In the history of the NFL, only 13 players have started 200 or more consecutive regular season games. The top three, four of the top six and five of the top 13 once played for the Vikings. Here’s the list:
1. Brett Favre, QB 297
2. Jim Marshall, DE 270
3. Mick Tingelhoff, C 240
4. Bruce Matthews, OL 229
5. Will Shields, G 223
6. Alan Page, DT 215
(tie) Ronde Barber, DB 215
(tie) London Fletcher, LB 215
9. Jim Otto, C 210
10. Derrick Brooks, LB 208
(tie) Peyton Manning, QB 208
12. Gene Upshaw, G 207
13. Randall McDaniel, G 202
Among current Vikings, center John Sullivan is the only player with enough consecutive starts to rank in the top five ironmen at his position. There’s something about Vikings centers and showing up every week. Sullivan’s streak of 57 games stretches back to 2011.

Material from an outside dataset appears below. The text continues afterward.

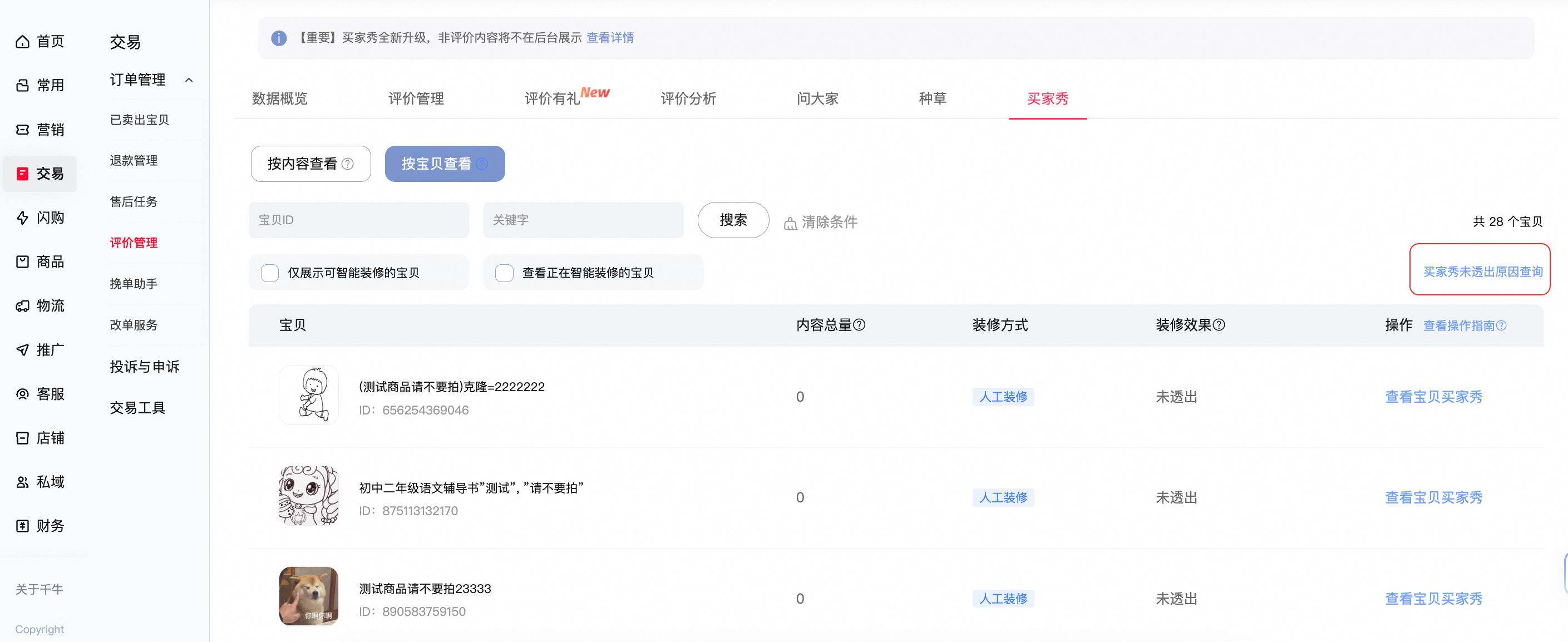Image resolution: width=1568 pixels, height=642 pixels.
Task: Check 查看正在智能装修的宝贝
Action: point(504,273)
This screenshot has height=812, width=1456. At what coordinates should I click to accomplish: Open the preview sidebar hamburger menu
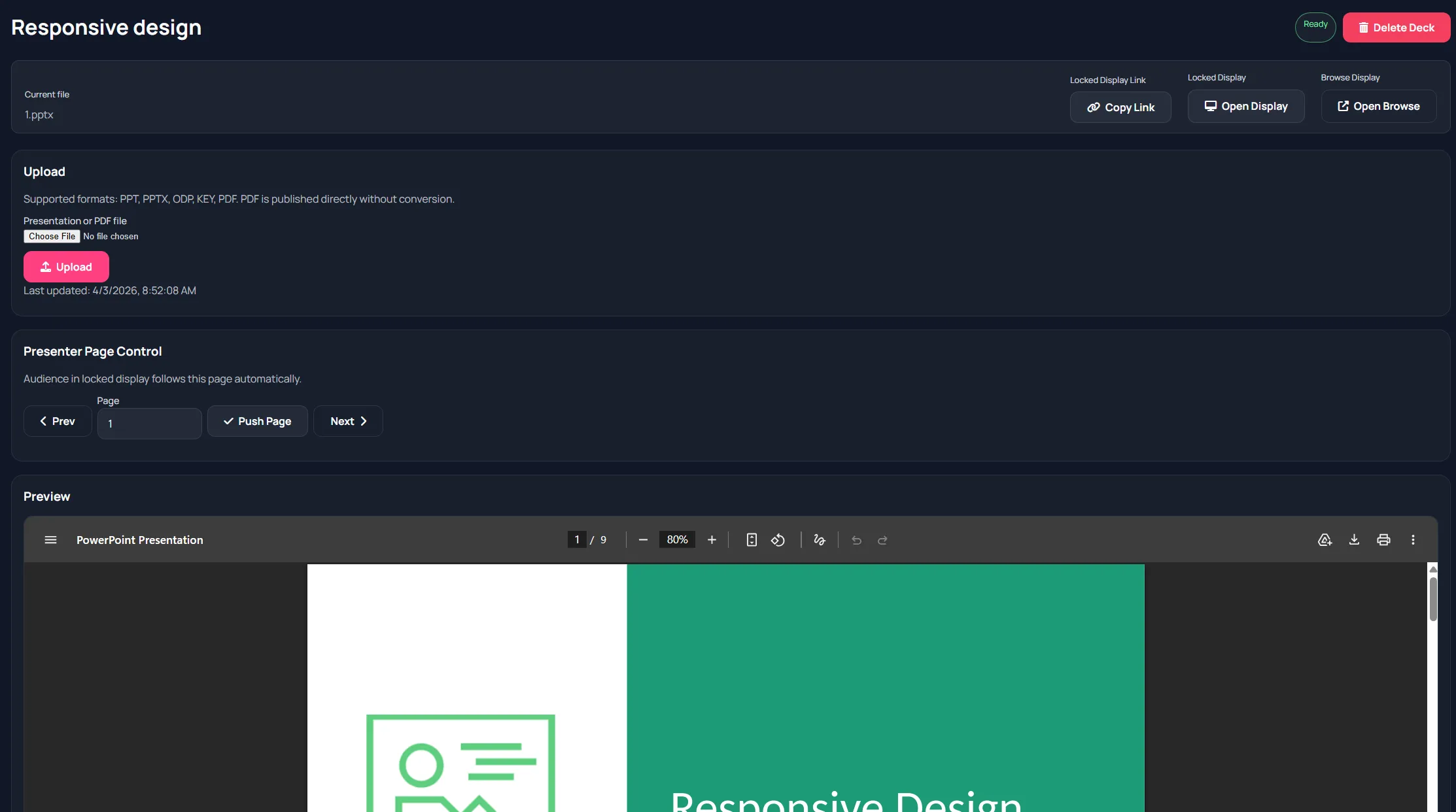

Among current NFL centers, only Houston’s Chris Myers has more consecutive starts (128).
In terms of consecutive games played, three current Vikings rank in the top five at their positions. Everson Griffen (75) leads all Vikings players and is No. 2 at defensive end behind New England’s Rob Ninkovich (86). Backup interior offensive lineman Joe Berger is fourth among centers (61) while Sullivan is fifth.
Considering he played quarterback, it’s tough to argue that Favre’s streak isn’t the most impressive, not only in football but any sport. But the streaks for Marshall and Tingelhoff could have been longer had they played more years with a 16-game schedule. Of course, those extra games also were extra opportunities to be injured.
Marshall opened his 20-year career with one year (1960) in the 12-game schedule. He played 16 years in a 14-game schedule and the final two in a 16-game schedule.
Tingelhoff (1961-78) played all but the last of his 17 seasons in a 14-game schedule.
I asked him why he stopped.
“I had had enough,” he said. “I was too old.”
Phyllis said Mick’s close relationship with Grant was a primary reason he walked away at 38.
“He didn’t want to put Bud in position to have to say to him, ‘You’re done,’” Phyllis said. “He wanted to go out on his own terms. And Fran [Tarkenton] was retiring that year, too. That was really a good way for Mick to go out. On his own terms.”